Collection entries:
───
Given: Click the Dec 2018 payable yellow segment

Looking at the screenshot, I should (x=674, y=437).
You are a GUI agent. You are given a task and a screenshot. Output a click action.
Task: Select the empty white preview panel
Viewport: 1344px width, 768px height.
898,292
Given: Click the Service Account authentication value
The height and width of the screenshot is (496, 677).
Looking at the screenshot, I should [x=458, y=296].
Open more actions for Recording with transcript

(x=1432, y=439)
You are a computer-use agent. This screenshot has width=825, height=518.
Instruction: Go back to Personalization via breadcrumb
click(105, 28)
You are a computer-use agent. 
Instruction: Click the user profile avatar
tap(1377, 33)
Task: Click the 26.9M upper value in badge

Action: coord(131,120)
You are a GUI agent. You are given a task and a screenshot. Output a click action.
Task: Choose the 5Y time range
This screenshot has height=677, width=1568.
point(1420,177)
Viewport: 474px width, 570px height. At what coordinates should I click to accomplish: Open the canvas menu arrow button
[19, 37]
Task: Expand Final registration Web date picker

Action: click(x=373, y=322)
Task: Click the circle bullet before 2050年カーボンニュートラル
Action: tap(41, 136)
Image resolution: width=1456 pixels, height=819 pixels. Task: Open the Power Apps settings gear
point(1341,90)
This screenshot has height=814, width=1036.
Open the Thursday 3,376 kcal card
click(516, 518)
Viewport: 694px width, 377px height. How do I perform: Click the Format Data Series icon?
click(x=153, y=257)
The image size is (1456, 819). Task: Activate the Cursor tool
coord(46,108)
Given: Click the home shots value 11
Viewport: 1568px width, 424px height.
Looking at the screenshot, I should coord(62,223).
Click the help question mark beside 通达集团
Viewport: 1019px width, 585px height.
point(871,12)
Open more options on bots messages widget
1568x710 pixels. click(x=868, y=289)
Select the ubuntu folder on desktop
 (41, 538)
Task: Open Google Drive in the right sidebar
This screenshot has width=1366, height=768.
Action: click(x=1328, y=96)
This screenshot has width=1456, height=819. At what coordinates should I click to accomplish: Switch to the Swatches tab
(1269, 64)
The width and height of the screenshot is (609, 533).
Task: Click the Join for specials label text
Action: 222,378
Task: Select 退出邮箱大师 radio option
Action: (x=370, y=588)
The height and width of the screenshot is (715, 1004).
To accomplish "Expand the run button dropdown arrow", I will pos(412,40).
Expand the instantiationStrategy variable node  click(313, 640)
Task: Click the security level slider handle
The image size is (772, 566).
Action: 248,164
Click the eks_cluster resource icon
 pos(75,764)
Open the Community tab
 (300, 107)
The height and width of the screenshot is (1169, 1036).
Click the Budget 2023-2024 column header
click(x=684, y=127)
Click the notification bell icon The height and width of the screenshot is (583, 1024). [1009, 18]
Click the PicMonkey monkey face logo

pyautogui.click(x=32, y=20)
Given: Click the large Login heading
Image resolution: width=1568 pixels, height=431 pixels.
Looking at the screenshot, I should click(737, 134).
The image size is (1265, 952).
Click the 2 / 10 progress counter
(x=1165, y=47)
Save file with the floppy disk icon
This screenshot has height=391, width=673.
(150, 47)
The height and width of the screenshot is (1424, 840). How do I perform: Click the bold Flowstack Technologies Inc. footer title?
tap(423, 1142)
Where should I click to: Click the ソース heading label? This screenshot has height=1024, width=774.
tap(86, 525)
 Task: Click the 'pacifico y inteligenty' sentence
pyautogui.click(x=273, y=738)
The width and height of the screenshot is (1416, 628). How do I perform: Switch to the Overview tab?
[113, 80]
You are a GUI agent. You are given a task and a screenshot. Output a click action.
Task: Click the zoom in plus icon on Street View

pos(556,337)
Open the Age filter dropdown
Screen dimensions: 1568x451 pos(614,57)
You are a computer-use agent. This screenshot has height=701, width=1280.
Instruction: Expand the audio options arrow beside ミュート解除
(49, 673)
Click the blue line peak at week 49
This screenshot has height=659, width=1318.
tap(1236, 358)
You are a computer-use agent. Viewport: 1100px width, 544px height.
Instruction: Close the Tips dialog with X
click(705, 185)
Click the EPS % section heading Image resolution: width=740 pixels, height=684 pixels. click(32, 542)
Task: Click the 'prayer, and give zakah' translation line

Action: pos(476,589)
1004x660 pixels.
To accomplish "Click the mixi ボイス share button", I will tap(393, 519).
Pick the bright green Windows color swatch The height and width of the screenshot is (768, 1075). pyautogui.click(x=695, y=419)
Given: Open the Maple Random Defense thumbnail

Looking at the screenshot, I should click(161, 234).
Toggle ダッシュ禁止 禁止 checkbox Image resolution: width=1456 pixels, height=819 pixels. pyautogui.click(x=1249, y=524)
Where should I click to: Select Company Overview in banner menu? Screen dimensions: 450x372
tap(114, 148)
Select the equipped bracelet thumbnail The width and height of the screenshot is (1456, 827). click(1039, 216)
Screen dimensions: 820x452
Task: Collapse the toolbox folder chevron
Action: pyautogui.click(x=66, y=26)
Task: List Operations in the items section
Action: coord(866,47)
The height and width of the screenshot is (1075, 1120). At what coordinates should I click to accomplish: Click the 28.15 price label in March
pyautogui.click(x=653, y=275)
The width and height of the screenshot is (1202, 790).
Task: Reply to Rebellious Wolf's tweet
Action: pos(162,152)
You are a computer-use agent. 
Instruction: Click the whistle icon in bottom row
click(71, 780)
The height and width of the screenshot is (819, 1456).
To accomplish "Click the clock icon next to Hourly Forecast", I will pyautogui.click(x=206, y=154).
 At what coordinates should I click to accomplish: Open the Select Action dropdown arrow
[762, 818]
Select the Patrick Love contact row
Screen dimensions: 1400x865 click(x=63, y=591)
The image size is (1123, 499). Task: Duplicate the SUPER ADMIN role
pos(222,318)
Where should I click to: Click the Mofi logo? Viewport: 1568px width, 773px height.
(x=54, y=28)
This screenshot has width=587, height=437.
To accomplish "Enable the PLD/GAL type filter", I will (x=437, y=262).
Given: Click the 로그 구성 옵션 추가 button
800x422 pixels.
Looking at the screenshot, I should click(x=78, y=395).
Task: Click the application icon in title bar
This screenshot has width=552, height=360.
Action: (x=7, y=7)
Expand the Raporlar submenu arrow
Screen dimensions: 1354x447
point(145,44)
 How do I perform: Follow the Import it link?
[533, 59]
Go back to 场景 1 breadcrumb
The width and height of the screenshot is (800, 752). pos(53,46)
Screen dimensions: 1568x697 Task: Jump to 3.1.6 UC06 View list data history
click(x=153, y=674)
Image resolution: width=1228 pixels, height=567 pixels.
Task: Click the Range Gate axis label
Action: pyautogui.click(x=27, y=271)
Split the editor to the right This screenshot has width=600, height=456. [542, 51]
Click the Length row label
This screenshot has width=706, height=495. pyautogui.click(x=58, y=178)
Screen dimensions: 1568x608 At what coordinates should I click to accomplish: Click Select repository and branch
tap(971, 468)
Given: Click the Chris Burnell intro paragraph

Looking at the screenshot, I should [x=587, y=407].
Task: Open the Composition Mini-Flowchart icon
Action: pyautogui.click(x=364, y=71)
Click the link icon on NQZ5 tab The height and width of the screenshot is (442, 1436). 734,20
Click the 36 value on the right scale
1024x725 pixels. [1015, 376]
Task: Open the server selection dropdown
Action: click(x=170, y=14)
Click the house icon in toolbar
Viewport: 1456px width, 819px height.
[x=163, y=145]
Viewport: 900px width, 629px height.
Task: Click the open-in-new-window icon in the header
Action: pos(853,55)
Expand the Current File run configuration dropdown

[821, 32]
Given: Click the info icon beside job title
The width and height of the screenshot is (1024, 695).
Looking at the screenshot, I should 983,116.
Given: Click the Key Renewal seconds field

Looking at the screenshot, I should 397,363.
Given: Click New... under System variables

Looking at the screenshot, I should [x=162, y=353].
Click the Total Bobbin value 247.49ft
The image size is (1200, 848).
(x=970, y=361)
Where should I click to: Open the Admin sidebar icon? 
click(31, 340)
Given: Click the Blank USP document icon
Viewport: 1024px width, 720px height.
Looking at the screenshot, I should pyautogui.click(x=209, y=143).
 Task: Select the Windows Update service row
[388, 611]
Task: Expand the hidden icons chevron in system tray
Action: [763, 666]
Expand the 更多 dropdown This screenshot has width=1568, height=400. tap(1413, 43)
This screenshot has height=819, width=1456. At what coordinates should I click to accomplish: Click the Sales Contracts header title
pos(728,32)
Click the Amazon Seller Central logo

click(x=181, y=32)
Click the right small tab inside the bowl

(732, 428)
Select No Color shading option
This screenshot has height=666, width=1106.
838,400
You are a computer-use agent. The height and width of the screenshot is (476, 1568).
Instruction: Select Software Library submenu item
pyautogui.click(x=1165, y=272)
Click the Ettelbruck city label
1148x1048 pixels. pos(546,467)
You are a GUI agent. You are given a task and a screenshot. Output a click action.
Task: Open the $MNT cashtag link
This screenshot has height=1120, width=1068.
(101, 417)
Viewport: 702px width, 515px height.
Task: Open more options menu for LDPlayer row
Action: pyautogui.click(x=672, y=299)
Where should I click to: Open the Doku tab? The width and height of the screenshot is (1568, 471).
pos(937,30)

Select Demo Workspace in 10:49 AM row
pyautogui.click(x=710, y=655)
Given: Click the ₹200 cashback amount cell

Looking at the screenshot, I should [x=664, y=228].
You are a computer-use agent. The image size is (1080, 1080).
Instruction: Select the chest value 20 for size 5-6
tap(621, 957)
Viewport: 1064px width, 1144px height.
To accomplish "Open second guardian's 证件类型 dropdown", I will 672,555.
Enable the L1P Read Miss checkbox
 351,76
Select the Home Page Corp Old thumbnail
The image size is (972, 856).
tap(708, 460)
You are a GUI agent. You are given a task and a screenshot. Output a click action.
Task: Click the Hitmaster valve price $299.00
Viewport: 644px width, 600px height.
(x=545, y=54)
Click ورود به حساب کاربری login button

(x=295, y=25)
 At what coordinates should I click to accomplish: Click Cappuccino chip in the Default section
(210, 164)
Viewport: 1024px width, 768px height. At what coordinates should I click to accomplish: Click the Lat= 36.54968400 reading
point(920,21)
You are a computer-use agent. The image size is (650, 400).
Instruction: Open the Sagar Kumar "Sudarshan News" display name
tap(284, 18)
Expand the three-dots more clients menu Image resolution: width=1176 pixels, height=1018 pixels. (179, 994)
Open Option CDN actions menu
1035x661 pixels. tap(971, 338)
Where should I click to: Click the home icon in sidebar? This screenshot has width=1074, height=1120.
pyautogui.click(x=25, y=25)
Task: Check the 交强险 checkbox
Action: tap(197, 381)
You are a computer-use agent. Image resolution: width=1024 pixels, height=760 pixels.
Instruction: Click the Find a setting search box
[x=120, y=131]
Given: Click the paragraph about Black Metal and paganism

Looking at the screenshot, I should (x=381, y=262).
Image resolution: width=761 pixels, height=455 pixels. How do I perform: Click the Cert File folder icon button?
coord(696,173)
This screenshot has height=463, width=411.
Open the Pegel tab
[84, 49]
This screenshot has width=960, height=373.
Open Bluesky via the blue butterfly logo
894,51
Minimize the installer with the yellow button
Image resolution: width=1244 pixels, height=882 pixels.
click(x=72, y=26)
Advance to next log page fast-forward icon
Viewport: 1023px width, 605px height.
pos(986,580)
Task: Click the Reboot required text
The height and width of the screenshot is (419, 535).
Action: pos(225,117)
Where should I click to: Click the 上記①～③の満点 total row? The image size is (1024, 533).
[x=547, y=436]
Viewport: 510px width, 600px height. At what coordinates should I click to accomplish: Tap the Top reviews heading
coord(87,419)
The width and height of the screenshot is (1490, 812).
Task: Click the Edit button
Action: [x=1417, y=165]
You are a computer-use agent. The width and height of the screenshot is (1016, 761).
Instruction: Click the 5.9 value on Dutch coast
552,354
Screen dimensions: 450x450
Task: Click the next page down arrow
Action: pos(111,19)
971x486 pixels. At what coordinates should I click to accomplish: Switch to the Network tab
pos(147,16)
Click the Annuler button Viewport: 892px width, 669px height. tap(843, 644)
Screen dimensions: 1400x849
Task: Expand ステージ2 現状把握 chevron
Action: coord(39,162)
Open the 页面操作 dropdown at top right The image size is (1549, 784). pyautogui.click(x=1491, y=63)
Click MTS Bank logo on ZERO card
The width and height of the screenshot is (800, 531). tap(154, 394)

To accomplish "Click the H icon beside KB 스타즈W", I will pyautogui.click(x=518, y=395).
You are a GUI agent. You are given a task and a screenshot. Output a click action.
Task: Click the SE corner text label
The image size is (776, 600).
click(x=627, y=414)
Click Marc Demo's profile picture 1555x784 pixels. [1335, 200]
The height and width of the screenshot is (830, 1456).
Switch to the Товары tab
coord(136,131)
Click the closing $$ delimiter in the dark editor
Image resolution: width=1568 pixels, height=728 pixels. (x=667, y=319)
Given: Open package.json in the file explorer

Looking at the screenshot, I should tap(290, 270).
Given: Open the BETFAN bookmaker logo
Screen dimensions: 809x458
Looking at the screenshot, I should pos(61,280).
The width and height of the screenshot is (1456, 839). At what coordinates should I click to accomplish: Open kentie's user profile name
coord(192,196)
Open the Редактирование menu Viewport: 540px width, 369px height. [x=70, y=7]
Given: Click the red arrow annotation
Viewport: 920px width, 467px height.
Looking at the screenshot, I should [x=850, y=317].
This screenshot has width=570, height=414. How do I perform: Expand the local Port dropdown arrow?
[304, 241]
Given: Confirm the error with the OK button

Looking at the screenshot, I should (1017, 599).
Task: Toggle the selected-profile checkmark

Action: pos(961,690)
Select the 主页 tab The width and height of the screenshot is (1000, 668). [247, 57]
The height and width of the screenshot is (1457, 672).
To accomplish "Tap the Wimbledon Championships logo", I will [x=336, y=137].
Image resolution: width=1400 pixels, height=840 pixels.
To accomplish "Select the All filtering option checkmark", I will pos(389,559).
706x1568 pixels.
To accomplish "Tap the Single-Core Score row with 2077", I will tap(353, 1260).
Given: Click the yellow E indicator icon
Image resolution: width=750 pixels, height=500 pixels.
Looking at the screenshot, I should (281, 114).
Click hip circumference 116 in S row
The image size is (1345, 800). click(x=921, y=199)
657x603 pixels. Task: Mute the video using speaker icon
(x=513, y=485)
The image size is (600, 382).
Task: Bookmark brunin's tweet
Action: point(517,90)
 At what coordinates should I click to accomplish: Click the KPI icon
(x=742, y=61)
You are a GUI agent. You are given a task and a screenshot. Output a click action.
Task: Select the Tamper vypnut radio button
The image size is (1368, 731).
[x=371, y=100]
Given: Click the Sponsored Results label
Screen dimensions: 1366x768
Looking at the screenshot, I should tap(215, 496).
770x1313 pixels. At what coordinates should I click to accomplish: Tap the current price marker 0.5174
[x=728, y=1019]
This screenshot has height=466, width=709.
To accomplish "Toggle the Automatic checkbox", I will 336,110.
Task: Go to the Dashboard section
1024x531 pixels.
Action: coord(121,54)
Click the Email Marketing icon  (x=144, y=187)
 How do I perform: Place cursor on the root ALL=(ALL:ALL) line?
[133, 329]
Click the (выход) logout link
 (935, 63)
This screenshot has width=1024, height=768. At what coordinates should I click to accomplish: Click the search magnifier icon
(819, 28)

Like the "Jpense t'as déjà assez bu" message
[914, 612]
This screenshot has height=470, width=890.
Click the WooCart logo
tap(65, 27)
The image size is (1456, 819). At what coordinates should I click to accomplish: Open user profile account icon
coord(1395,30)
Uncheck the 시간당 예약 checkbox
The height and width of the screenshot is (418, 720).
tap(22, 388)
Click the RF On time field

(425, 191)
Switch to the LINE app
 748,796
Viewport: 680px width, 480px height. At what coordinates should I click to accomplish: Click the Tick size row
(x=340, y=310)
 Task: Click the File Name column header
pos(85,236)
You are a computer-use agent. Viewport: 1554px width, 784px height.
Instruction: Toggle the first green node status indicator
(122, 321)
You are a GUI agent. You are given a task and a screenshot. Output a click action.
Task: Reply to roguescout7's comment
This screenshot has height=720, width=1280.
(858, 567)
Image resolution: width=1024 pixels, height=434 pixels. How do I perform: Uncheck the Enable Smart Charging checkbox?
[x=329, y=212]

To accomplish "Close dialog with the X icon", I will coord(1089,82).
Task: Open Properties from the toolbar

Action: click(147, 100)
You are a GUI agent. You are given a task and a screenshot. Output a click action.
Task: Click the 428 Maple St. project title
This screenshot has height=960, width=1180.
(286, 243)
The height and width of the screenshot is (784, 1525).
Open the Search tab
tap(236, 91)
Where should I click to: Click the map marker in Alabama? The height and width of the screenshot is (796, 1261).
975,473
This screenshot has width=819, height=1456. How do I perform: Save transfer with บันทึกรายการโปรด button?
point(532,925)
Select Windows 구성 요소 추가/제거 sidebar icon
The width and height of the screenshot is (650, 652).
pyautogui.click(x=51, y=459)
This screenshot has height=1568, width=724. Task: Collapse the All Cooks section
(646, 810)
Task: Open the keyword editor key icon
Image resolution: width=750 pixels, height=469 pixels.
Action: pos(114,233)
───
> Instructions for the task: Convert the entries into a JSON list of strings, one string per line and no blank lines. Begin at the line that contains "Screen dimensions: 1568x697" and stop after the line that contains "Split the editor".

> Output below:
[
  "Screen dimensions: 1568x697 Task: Jump to 3.1.6 UC06 View list data history",
  "click(x=153, y=674)",
  "Image resolution: width=1228 pixels, height=567 pixels.",
  "Task: Click the Range Gate axis label",
  "Action: pyautogui.click(x=27, y=271)",
  "Split the editor to the right This screenshot has width=600, height=456. [542, 51]"
]